Posted on Sun December 22, 2019.

Our blogs form part of a number of short stories where wilderness experiences can be found. They can serve you to remind that observing wilderness restores you, coaches you and inspires us to create your world, day in and day out. Nature is coaching us.

This blog is about taking a moment of being proud of what you have built and achieved last year and in your life. What better wilderness icon than the mighty leadwood tree shows this to us, it’s the ultimate tree of life. Instead of putting the traditional Christmas tree at centre stage, I want to honour one of our bushveld legendary giants this festive season.

 


The leadwood tree can always be identified by its pale grey, deeply fissured bark which splits into narrow rectangular pieces. While it’s the tallest of all Combretum species it has the smallest four-winged fruits, so typical of this genus. The fruits are characteristically yellow, densly covered in small scales and measure about 10-20 x 15 mm. They are very numerous giving the entire tree a yellowish appearance for much of the year. The leadwood is a single-stemmed tree to about 15 meter high with a very characteristic gnarled trunk. It is one of the heaviest wood on earth, a fact referred to by the English common name. Leadwoods reach easily an age of a 1000 years and can remain erect for another 150 years. Many inhabitants of Africa regard the tree as the ancestor of mankind. The German common name “Ahnenbaum”, translated as “ancestor tree”, refers to this.

But what can we learn from the leadwood when we look past the surface and start to use our imagination and creativity? What does the tree show us with its many dead branches combined with the very much alive part of the tree?

The dead branches on the leadwood show us that once we were busy pursuing other things in our lives in which we have stopped putting energy in. We have made here a decision to focus on other things, people and activities. The leadwood shows that we are guiding our focus and energy now into the alive parts of the tree of our own life. The dead branches are still very much part of that tree and so are they of our life.

- Without the dead branches we would not be the person who we are now and we would not be now where we stand now - . The tree simply made a decision and stopped to send it’s sap-flow, it’s energy to those dead branches that does not serve it anymore, but still wears them proudly. These dead branches are indeed useful to many other animals and organisms.

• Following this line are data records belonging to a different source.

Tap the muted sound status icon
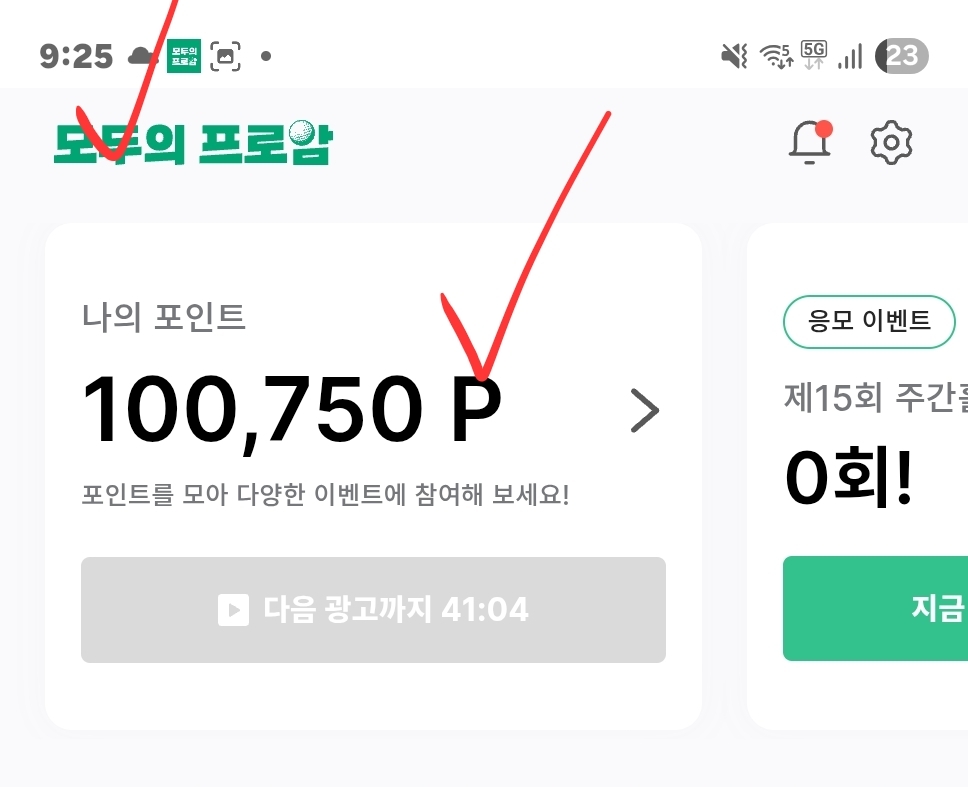 coord(734,56)
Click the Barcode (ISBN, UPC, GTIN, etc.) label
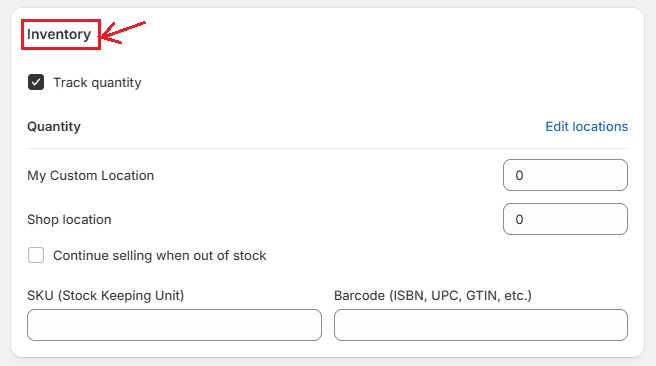 [433, 296]
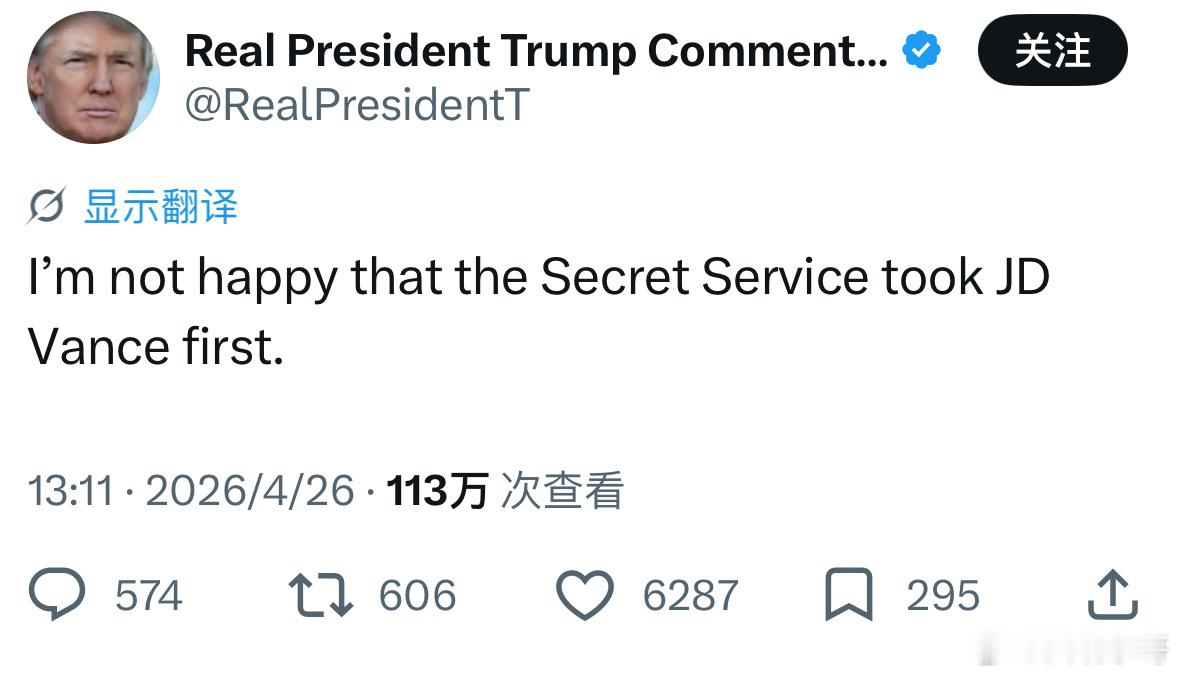Viewport: 1179px width, 677px height.
Task: Click the translation globe icon before 显示翻译
Action: click(45, 205)
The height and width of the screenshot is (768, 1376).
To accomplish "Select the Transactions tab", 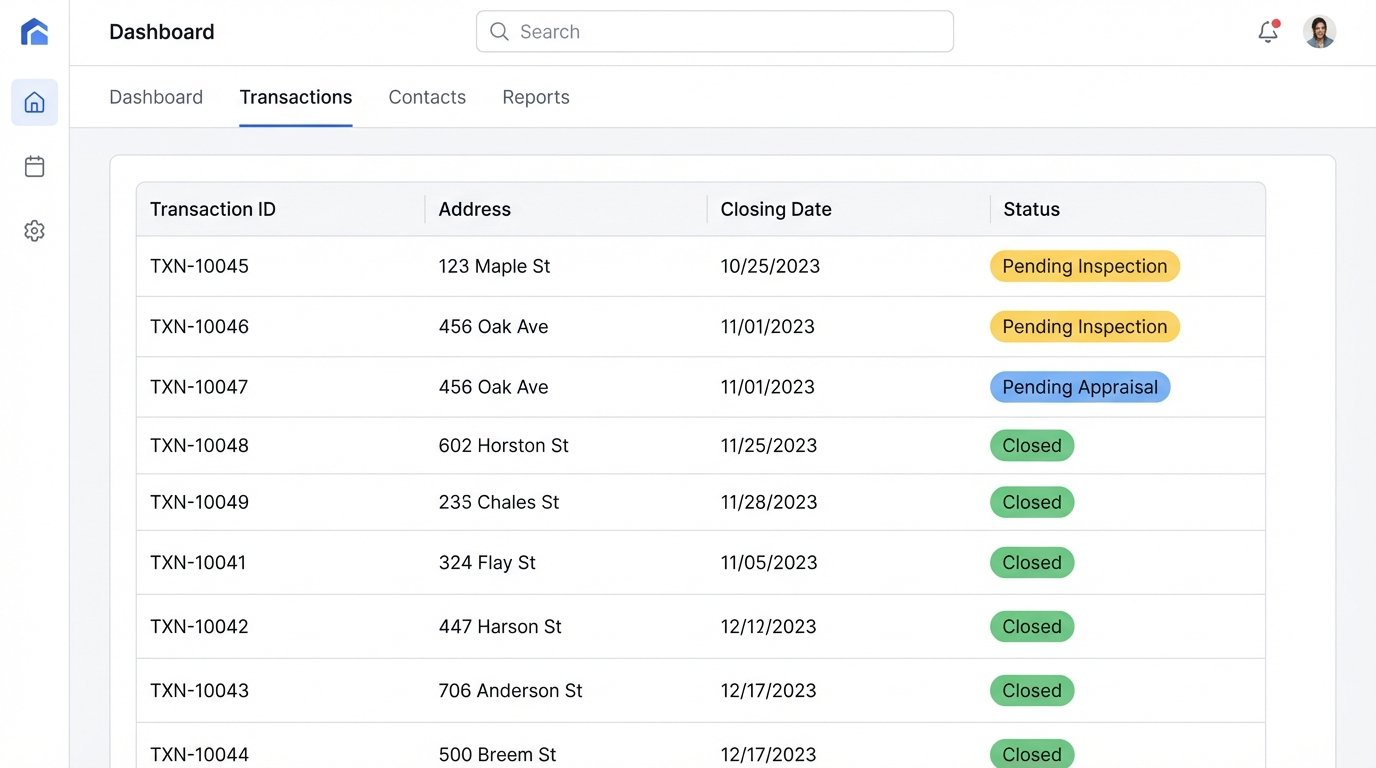I will point(295,97).
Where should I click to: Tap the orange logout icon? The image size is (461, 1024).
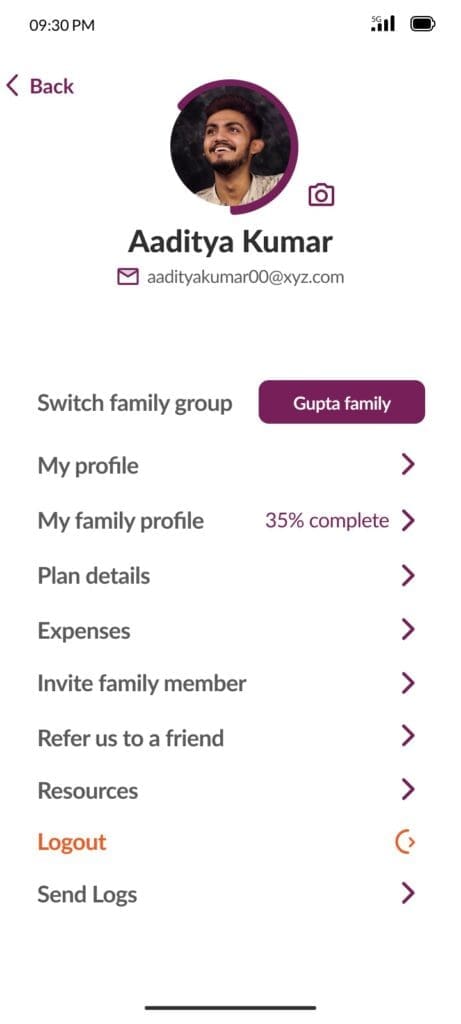click(405, 842)
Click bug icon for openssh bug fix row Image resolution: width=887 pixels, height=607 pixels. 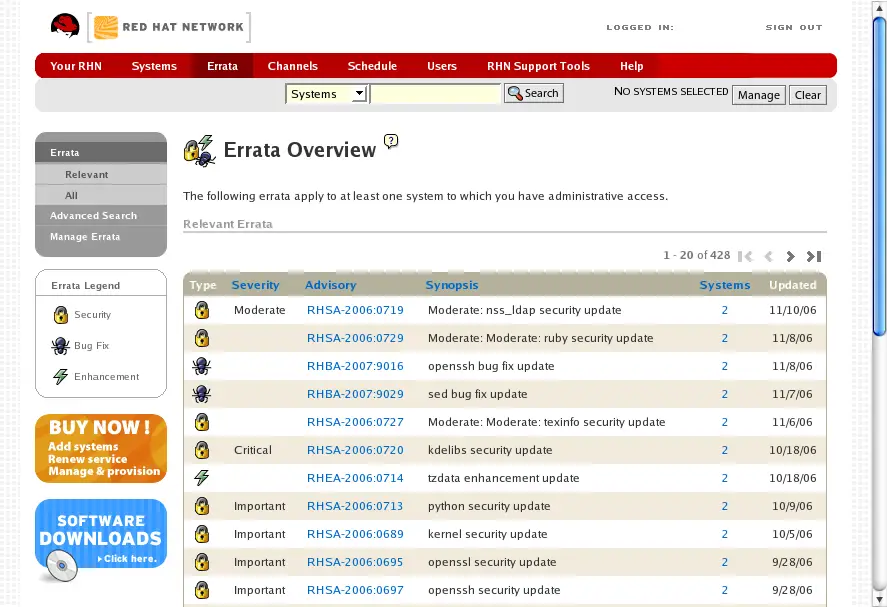202,366
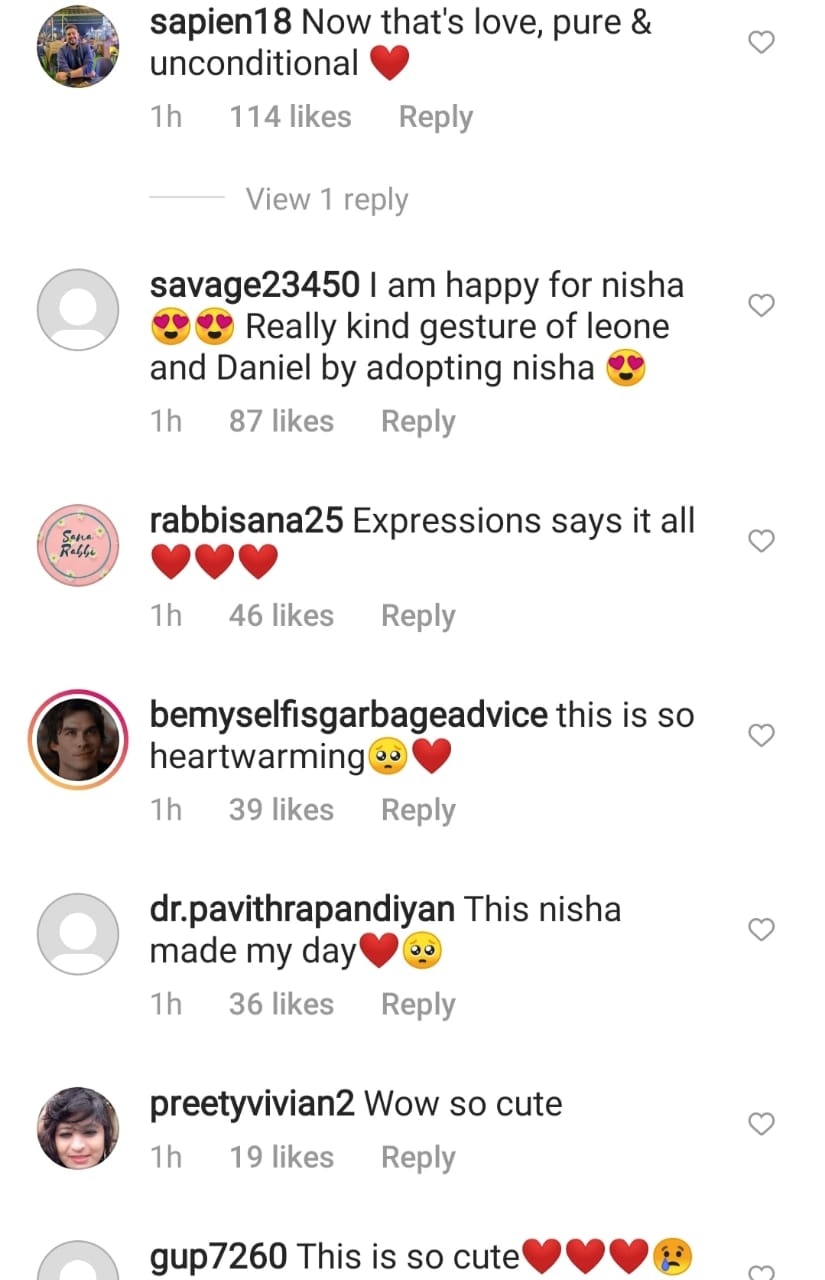Reply to savage23450's comment
Viewport: 825px width, 1280px height.
click(418, 421)
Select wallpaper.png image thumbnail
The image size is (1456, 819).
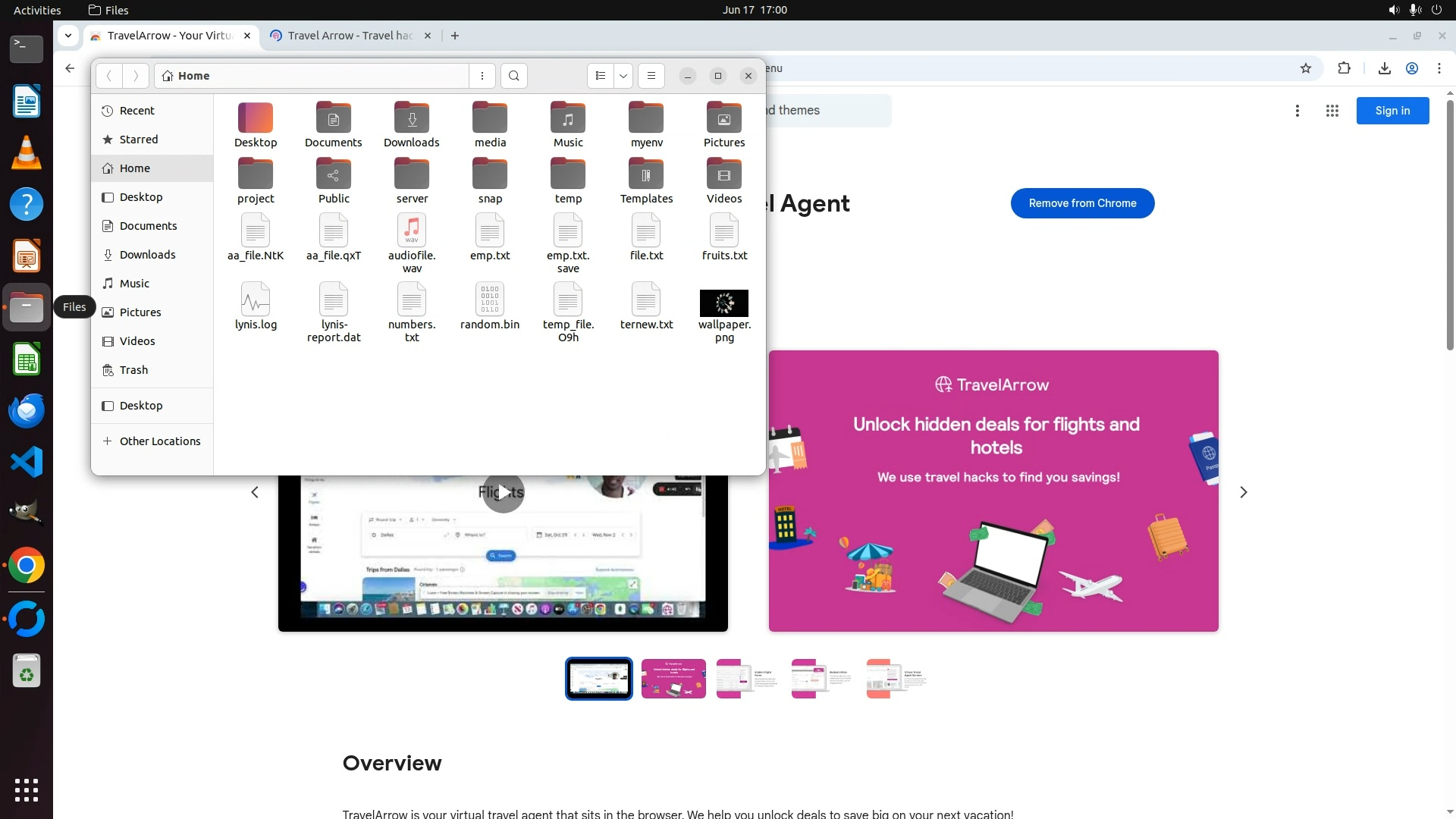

Do you take time to stand still and take a look at the decisions you took in your life that were life-changing? Do you stand still to honour your dead branches, symbols of what you once were busy with? Label those dead branches and name them one by one, for what they stood for. Maybe it was a deep belief but now transformed? Maybe its a changed career or maybe a new partnership? Now focus your attention on the living part of your tree of life. What can you see that you are building up? Take a step back and view and admire the beauty of the leadwood tree, your unique tree of life! Are you leaving the legacy you have in mind? How does the new branch look like that you will create the next year? What decisions do you need to make?

Have a fantastic festive season with your loved ones!!!